Entre Solidariedade e Política: O "Governo Paralelo" e as Incertezas no Rio Grande do Sul
- Didi Rodrigues

- 18 de mai. de 2024
- 2 min de leitura

Enquanto as águas do Guaíba teimam em carregar os destroços das chuvas e inundar as esperanças do povo gaúcho, uma nova onda política ameaça invadir as margens já devastadas. É o surgimento do chamado "governo paralelo", uma iniciativa federal que, ao invés de aliviar o fardo sobre os ombros dos governantes locais, parece pesar ainda mais sobre a população atingida.
A tragédia que assola o Rio Grande do Sul, infelizmente, não é só a das enchentes que levam casas, sonhos e vidas. É também a tragédia de um governo que, em vez de unir esforços, parece querer dividir ainda mais. Enquanto os brasileiros se unem em solidariedade, o Palácio do Planalto ergue uma estrutura paralela, desconsiderando a autoridade e a capacidade do governo estadual.
As intenções por trás desse movimento são tão turvas quanto as águas revoltas do Guaíba.

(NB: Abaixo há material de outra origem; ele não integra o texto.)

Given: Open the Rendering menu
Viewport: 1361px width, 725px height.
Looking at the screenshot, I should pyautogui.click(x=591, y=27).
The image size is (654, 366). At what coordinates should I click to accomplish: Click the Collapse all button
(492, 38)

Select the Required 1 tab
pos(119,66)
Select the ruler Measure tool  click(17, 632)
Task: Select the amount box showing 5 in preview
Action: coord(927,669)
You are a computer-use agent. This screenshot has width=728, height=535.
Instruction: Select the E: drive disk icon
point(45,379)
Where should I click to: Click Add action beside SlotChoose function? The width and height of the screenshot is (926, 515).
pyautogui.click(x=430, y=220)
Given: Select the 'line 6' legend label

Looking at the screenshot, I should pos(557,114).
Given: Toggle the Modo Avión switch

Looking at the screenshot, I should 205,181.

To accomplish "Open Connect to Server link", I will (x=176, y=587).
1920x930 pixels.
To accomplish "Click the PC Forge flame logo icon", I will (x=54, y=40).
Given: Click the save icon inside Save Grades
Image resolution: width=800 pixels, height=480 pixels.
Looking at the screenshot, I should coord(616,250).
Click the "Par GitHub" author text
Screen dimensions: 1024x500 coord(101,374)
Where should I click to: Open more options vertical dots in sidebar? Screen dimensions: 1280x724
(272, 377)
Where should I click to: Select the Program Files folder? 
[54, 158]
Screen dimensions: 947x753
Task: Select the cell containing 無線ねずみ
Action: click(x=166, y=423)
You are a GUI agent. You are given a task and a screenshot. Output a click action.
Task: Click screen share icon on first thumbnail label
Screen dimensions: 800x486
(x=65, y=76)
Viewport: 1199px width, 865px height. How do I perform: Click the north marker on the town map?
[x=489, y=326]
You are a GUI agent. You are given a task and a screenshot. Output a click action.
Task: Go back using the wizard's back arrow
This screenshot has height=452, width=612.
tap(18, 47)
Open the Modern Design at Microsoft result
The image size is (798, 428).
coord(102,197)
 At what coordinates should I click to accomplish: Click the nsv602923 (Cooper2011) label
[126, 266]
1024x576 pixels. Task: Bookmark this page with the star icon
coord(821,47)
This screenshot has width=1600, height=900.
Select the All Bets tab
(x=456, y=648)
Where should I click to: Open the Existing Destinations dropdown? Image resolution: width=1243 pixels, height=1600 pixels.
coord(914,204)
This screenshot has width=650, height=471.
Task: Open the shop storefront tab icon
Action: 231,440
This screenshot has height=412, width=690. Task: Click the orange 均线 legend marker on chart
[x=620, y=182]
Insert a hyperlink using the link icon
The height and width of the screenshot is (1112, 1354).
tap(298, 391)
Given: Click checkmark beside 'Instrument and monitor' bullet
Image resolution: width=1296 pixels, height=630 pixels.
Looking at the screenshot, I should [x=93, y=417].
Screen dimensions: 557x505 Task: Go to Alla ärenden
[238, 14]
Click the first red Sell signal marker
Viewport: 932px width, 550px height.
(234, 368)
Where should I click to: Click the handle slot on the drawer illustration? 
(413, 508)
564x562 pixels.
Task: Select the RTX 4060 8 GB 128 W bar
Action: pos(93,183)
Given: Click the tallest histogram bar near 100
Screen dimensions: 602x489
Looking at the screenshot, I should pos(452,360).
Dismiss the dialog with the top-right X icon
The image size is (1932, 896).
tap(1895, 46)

Seria uma genuína tentativa de socorrer os necessitados, ou apenas um jogo político ardiloso para reforçar o nome do Pimenta no cenário gaúcho? A dúvida paira no ar, assim como o cheiro de lama que impregna as ruas.
O que era para ser um gesto de solidariedade transforma-se em uma peça de xadrez, onde cada movimento é calculado para obter vantagem no tabuleiro político. Enquanto isso, o povo, que já perdeu tanto, agora se vê perdido em meio a esse embate de interesses.

E para tornar esse jogo ainda mais sombrio, o presidente Lula escolhe para liderar esse governo paralelo o mesmo ministro Paulo Pimenta, que, quando estava à frente da Secretaria de Comunicação da Presidência (Secom), usou de seus poderes para investigar contas de opositores em redes sociais por supostas notícias falsas e críticas relacionadas às ações de fiscalização de caminhões que levam doações ao Rio Grande do Sul e da atuação do Governo Federal nesse desastre. Dentro dos investigados estão políticos como o deputado federal Eduardo Bolsonaro (PL-SP), o senador Cleitinho (Republicanos-MG) e influenciadores como Pablo Marçal, dentre outros.
A ideia de um governo paralelo para reconstruir o estado parece mais uma afronta do que uma solução. Deixa-nos questionando: onde está a verdadeira preocupação com o bem-estar da população? Onde está a cooperação entre os entes federativos, tão necessária em momentos como este?
Enquanto o debate político ganha os holofotes, os que sofrem são os que mais precisam de ajuda. Enquanto o jogo de poder se desenrola nos corredores do poder, os que perderam tudo continuam esperando por um sopro de esperança, por uma mão estendida que não esteja manchada pelos interesses políticos.
O Rio Grande do Sul clama por solidariedade, por união, por ações que realmente tragam alívio e perspectiva para aqueles que foram tão duramente golpeados. Que o governo, seja federal ou estadual, compreenda que a verdadeira grandeza está em servir ao povo, não em utilizar sua dor como moeda de troca política.